→ AIM OF THE EXERCISE: Each line of the listing that contains "agent" should be found and copied.

*** Opening of THE INPUT ***

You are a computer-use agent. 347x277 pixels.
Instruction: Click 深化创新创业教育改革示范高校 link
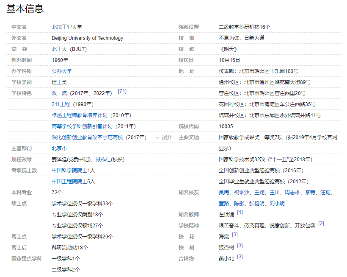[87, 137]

*** Close of THE INPUT ***
*** Opening of THE INPUT ***

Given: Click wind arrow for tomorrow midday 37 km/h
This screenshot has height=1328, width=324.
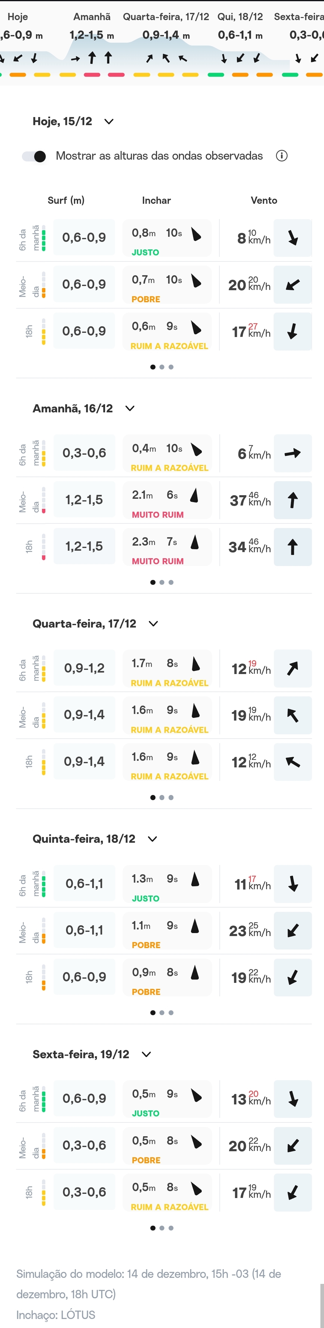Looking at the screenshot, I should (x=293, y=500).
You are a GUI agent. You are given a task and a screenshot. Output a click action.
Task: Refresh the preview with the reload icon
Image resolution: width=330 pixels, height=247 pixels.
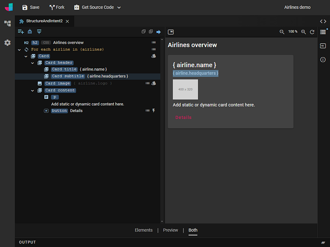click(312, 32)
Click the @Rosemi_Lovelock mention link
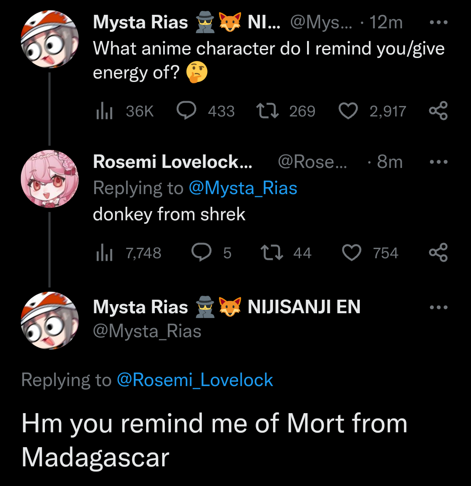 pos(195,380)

*** Close of THE INPUT ***

→ TASK SOLUTION:
You are a computer-use agent. 347x277 pixels.
You are a GUI agent. You are given a task and a screenshot. Output a click action.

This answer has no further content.